It’s hard to believe, but in just a few short weeks 2015 will go into the history books. As the new year begins, it’s worthwhile to take stock of where you are with your retirement plan.
Reviewing financial progress is important, but you can overdo it. Many people confuse constant worry with diligence. Rather, good due diligence lessens the need for worry.
A quarterly checkup is enough, if you set up your retirement accounts right from the start. If so, a year-end review is as much about closing one year as projecting the next.
Here are some year end investing moves that work wonders for your long-term financial picture:
Increase your 401(k)
If you got a raise in 2015, congratulations! Now make sure you don’t just raise your spending to match. Financial planners call that “lifestyle creep” and it can eat your retirement plan alive.
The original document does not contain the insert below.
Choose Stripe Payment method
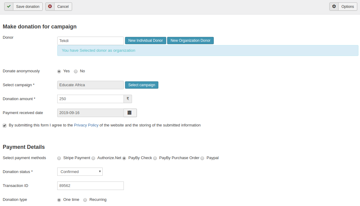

If you’re not already hitting the maximum at work, consider bumping up your 401(k) contributions now.
Add to IRAs
If you have a plan at work that’s costly, get whatever you can in terms of the company match and put the difference into an IRA. You still get a tax break, and you can control costs better in a self-managed IRA account. If you have a non-working spouse, consider opening or adding to a spousal IRA.
Put money into health savings
Many people are moving to health savings accounts (HSAs) to pay healthcare costs. Putting money into an HSA will reduce your taxable income in the year you make the contribution. If you make a contribution after Jan. 1 and want to apply the money to the previous year, ask your HSA provider how to designate that choice.
Convert or add to a Roth IRA
You can save a lot of money in taxes in the future by paying the tax bill now. Putting after-tax money into a Roth means it will grow tax-free and withdrawals are tax-free, too. If converting doesn’t make sense (it’s taxable income this year, on top of your regular income), put in a small amount now. Check to see if you qualify first.
Set new savings goals
You know what you earned last year. Did you save 10%? More? Less? Get a solid grip on what actually happened last year and then decide if you can improve your performance next year. If you need to pay off debts or build an emergency fund first, set a schedule and stick to it.
Great retirements don’t happen overnight and they don’t happen by accident. Taking charge of your financial future is the single most important decision you will make this year or any year.
Don’t worry about New Year’s resolutions. Go ahead and make some investing moves now and put a plan into place. You’ll be pleasantly surprised at how stress-free life can be if you have a plan and you know it’s working.